> _Assignment_:
Once you reach the line that holds "Click the pan" in the listing below, output it and every line after it through the line that holds "Task: Open the Unassigned assignee dropdown", word for word.

> _Data excerpts_:

+ + +

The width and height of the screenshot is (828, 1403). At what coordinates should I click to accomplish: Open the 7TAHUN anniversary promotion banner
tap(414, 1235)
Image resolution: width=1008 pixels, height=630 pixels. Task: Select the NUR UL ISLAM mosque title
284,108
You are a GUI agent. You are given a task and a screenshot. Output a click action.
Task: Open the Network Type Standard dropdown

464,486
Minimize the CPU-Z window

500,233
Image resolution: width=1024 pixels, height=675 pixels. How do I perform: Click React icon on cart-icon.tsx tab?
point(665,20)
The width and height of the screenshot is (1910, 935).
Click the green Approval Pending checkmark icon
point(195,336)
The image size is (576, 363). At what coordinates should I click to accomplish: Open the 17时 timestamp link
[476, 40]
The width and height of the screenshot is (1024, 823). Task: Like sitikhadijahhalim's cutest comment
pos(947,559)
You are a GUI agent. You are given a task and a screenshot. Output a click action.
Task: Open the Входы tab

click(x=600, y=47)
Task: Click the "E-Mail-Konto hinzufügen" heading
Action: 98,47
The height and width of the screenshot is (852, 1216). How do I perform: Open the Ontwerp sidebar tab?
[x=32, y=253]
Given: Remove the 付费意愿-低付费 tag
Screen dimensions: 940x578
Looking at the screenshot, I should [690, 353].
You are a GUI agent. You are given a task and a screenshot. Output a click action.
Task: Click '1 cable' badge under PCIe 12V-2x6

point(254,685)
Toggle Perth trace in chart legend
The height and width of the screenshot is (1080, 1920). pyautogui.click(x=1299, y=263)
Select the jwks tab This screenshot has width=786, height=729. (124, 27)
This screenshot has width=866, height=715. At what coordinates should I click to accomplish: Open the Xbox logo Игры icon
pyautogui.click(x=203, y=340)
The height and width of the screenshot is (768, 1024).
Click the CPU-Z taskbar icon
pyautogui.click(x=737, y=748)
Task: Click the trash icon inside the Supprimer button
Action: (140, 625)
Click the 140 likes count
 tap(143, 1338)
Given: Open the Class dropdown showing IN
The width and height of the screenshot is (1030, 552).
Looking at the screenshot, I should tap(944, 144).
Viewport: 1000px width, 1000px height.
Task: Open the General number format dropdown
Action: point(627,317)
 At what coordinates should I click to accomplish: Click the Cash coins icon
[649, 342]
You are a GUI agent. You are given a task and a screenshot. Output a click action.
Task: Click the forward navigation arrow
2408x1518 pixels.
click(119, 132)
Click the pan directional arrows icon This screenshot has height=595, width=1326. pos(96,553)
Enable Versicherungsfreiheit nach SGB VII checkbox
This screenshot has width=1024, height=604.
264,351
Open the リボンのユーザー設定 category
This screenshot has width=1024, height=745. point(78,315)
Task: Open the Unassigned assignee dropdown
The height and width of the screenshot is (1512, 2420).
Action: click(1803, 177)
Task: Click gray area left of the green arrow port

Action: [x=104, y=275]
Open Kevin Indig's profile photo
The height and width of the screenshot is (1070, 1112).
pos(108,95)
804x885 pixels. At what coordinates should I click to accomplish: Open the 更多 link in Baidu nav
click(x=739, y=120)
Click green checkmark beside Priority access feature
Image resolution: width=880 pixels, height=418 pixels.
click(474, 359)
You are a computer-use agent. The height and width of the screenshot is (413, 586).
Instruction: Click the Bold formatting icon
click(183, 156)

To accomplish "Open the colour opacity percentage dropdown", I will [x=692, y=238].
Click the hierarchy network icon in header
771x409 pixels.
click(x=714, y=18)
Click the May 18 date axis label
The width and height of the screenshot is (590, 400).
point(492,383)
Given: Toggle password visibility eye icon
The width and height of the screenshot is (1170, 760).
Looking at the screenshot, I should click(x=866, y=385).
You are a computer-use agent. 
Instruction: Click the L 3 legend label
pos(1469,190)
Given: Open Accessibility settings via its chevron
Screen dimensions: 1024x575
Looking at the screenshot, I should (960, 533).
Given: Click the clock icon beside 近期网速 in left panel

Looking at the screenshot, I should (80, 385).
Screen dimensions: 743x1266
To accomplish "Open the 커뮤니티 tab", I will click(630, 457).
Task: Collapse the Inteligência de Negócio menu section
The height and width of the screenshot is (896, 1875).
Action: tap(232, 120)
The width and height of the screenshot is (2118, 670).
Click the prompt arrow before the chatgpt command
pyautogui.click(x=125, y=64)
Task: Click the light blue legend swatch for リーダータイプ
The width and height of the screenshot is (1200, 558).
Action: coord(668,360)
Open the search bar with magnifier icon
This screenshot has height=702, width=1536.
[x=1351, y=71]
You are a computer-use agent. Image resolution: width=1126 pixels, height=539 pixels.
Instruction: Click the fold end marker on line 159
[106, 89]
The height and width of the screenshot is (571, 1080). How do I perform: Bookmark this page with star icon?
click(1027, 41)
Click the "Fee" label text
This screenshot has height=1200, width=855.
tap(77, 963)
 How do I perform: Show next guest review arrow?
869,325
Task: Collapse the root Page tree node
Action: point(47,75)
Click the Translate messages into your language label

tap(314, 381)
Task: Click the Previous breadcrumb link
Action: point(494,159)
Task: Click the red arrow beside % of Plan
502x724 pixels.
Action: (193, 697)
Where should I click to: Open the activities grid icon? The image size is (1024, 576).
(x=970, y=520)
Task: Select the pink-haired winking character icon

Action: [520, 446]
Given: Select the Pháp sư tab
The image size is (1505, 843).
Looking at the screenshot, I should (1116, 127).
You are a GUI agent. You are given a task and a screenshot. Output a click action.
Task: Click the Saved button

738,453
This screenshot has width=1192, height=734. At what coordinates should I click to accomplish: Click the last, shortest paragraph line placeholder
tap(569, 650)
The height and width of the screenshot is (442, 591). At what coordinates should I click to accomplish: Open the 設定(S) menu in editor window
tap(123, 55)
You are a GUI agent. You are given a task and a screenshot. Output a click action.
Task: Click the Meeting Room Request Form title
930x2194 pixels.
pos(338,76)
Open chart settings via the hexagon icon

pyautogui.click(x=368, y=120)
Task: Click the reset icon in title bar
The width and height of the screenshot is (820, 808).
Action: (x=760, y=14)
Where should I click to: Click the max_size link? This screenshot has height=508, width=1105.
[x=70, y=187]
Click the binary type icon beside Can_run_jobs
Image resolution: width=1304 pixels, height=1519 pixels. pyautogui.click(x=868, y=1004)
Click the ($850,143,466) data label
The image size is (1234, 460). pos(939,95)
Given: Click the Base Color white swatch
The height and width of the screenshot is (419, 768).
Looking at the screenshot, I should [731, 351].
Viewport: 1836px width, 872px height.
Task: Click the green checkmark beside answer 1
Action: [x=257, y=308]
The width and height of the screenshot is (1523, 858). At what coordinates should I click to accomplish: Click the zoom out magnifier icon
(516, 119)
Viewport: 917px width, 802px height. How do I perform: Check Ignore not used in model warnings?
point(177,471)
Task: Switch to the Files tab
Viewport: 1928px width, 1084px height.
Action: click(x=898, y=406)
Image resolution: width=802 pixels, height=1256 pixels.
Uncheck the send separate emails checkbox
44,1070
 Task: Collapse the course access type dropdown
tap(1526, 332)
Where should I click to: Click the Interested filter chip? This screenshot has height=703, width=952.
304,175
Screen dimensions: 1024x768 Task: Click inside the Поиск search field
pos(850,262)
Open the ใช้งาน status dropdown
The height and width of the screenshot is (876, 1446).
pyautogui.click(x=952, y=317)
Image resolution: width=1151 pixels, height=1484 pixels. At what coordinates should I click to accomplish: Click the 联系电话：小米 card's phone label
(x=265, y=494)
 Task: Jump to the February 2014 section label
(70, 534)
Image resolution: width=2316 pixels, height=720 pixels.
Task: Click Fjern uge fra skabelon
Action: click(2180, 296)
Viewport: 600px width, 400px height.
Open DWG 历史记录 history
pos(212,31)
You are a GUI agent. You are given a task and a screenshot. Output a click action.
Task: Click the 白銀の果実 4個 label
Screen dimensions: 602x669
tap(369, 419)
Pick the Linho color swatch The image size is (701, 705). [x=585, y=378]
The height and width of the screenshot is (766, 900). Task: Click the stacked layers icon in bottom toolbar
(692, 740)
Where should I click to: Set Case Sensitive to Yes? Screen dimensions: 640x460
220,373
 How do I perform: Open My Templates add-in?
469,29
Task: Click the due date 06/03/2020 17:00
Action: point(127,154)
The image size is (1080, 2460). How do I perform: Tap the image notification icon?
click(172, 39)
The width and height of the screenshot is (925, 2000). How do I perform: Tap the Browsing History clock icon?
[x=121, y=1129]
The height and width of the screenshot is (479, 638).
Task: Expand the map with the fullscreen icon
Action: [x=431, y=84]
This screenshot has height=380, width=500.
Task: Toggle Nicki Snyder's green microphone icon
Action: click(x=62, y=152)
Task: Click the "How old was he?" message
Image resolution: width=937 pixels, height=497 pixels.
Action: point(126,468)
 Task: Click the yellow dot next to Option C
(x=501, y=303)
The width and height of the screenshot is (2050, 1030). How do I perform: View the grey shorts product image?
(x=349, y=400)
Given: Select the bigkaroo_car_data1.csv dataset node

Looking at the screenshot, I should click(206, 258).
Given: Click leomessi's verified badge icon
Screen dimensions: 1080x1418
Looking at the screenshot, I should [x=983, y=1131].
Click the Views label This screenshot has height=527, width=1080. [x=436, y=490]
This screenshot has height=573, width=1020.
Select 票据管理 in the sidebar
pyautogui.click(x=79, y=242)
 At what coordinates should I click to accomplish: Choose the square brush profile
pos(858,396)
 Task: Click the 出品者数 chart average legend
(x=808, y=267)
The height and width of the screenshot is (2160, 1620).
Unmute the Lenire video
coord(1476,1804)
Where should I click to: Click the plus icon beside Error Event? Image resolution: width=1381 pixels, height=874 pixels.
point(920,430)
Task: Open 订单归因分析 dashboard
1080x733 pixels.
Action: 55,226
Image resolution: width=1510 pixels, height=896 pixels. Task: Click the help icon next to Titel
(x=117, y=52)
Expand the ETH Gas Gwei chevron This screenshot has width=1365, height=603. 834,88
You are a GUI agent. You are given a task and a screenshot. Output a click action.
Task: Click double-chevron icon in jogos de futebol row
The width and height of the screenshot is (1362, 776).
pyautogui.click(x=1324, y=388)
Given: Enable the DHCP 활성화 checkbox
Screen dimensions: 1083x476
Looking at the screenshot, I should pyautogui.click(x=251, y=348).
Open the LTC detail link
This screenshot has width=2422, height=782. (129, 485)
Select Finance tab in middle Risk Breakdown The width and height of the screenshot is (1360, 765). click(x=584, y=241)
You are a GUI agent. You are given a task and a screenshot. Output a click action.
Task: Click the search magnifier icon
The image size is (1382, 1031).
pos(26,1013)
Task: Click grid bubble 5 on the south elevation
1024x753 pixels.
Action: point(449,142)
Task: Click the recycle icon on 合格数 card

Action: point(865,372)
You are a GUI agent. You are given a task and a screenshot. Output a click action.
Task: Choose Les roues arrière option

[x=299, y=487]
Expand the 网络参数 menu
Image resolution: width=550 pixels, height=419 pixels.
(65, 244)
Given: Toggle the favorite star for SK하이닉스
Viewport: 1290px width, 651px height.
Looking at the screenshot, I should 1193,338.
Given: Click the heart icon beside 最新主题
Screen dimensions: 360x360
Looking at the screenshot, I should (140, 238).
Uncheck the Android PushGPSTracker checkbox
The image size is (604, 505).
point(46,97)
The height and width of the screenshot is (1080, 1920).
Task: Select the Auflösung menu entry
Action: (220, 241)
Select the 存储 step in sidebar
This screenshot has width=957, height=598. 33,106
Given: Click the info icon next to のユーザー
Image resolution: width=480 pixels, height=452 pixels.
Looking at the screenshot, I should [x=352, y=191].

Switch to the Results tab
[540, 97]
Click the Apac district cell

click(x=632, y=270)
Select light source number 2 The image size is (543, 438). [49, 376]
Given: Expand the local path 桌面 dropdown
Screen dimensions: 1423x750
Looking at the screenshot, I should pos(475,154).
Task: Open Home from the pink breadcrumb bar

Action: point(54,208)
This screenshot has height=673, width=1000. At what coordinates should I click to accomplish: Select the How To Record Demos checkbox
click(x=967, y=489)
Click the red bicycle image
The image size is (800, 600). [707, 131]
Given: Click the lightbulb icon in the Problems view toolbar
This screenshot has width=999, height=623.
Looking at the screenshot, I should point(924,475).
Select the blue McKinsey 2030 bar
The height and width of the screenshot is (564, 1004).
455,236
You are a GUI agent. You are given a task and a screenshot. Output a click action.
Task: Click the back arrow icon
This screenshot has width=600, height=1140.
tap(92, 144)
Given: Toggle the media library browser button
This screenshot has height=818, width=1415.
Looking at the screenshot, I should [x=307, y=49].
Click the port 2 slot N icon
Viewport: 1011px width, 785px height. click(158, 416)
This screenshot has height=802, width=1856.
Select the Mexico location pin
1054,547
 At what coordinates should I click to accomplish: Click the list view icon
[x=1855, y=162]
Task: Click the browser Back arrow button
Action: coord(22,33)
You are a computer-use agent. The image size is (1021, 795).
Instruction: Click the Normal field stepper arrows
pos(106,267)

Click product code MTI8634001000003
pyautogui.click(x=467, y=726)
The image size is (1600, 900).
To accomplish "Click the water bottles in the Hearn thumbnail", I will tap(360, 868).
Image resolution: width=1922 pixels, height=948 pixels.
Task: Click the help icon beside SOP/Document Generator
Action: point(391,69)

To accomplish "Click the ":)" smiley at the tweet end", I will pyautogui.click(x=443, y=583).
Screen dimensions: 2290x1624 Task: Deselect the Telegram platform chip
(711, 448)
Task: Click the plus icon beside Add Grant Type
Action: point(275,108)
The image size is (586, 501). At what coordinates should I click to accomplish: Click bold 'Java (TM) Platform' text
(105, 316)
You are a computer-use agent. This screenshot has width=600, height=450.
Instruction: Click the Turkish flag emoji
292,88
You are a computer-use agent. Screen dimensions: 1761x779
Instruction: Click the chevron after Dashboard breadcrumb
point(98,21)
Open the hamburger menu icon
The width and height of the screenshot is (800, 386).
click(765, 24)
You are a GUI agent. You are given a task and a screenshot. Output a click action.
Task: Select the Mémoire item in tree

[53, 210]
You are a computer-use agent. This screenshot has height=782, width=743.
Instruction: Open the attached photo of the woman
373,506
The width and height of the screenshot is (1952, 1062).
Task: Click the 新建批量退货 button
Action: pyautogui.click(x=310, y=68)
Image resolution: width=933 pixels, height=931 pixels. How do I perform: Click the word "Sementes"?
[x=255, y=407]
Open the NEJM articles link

+ + +

> _Worked solution_:
Click the pan directional arrows icon This screenshot has height=595, width=1326. pos(96,553)
Enable Versicherungsfreiheit nach SGB VII checkbox
This screenshot has width=1024, height=604.
264,351
Open the リボンのユーザー設定 category
This screenshot has width=1024, height=745. point(78,315)
Task: Open the Unassigned assignee dropdown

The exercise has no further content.